Quoted text:
· · · · · · ·

1. I do not believe that the district court erred in holding that the BiOp's OMR flow limits were set arbitrarily and capriciously. First of all, I discern no error in admitting a portion of the declaration from Dr. Richard Deriso, who holds advanced degrees in mathematics and biomathematics, discussing the use of raw salvage data to justify the flow prescription. A decision to include evidence that is outside the administrative record is reviewed for abuse of discretion, see Lands Council, 395 F.3d at 1030 n. 11, and admitting this evidence fell within one of the narrow exceptions to the general rule against extra-record evidence, because it was necessary to explain technical terms or complex subject matter, see Nw. Envtl. Advocates v. Nat'l Marine Fisheries Serv., 460 F.3d 1125, 1145 (9th Cir.2006). Furthermore, Dr. Deriso's declarations were consistent with advice offered by independent peer reviewers and draft notes of a delta smelt evaluation team at FWS assembled before the final BiOp issued, and with the testimony of Rule 706 experts Dr. Punt and Dr. Quinn, who recognized Dr. Deriso's declarations and stated that the validity of the flow regimes specified in the BiOp was undermined by its incomplete analysis. Nor was there any “battle of the experts” here, as the court maintains, because the responses to Dr. Deriso's declarations from FWS's mathematical statistician, Dr. Ken Newman, were mostly vague, and he generally agreed with Dr. Deriso that salvage should be scaled by some measure of population abundance.

· · · · · · ·

Exercise set:
1 – Render this sentence from the BiOp passage in Spanish: "I do not believe that the district court erred in holding that the BiOp's OMR flow limits were set arbitrarily and capriciously."
2 – Answer these from the BiOp passage:
(a) In which fields does Dr. Richard Deriso hold advanced degrees?
(b) Which two Rule 706 experts are named?
(c) What is Dr. Ken Newman's title at FWS?

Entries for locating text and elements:

· · · · · · ·

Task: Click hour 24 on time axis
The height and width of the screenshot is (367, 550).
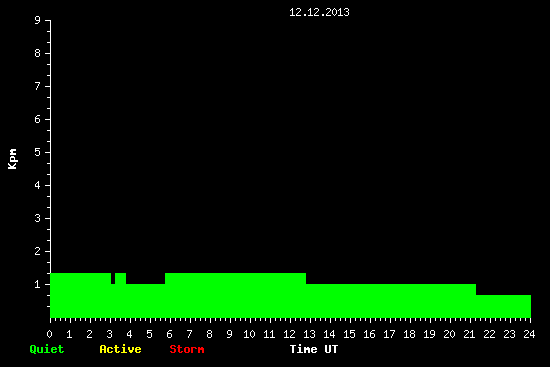Action: [529, 334]
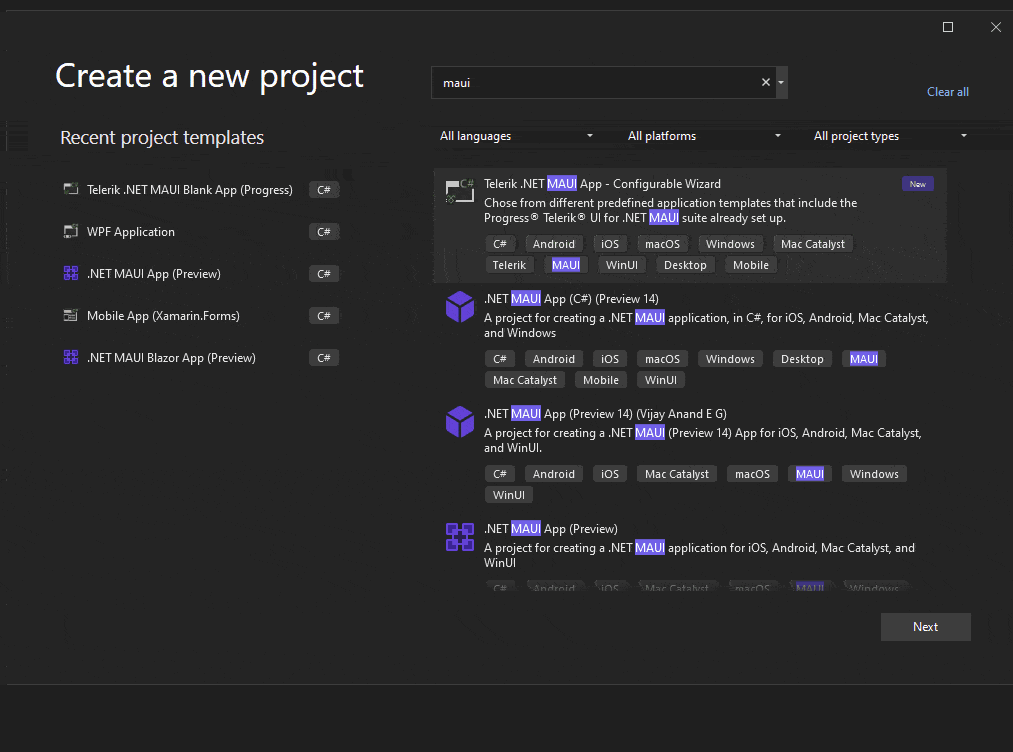The width and height of the screenshot is (1013, 752).
Task: Click the Vijay Anand E G template icon
Action: (460, 421)
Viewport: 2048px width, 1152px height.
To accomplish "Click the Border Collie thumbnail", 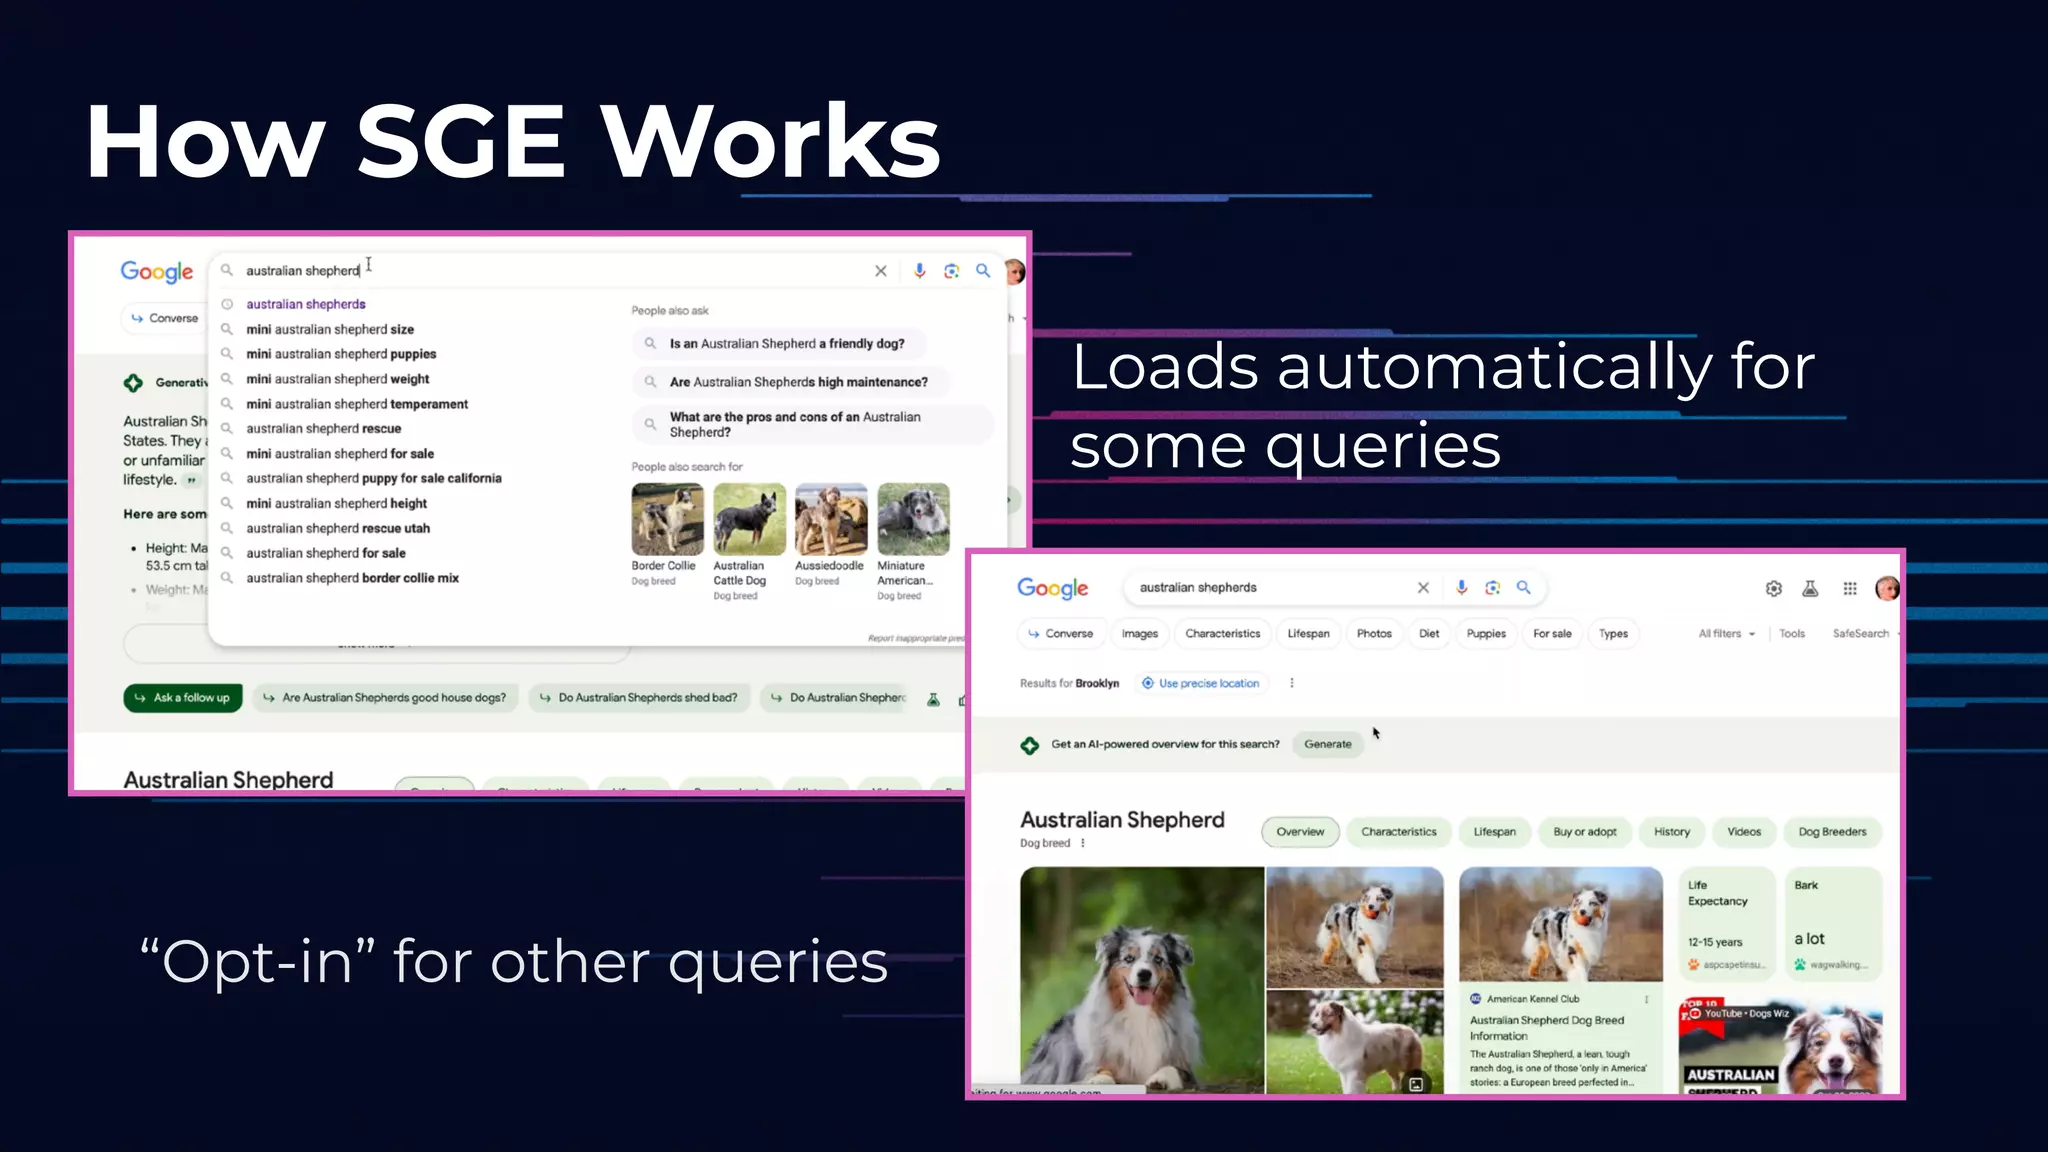I will click(x=667, y=519).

· · · · · · ·

List of solutions:
1 – No creo que el tribunal de distrito haya errado al sostener que los límites de caudal OMR de la BiOp se fijaron de manera arbitraria y caprichosa.

2 –
(a) Mathematics and biomathematics.
(b) Dr. Punt and Dr. Quinn.
(c) Mathematical statistician.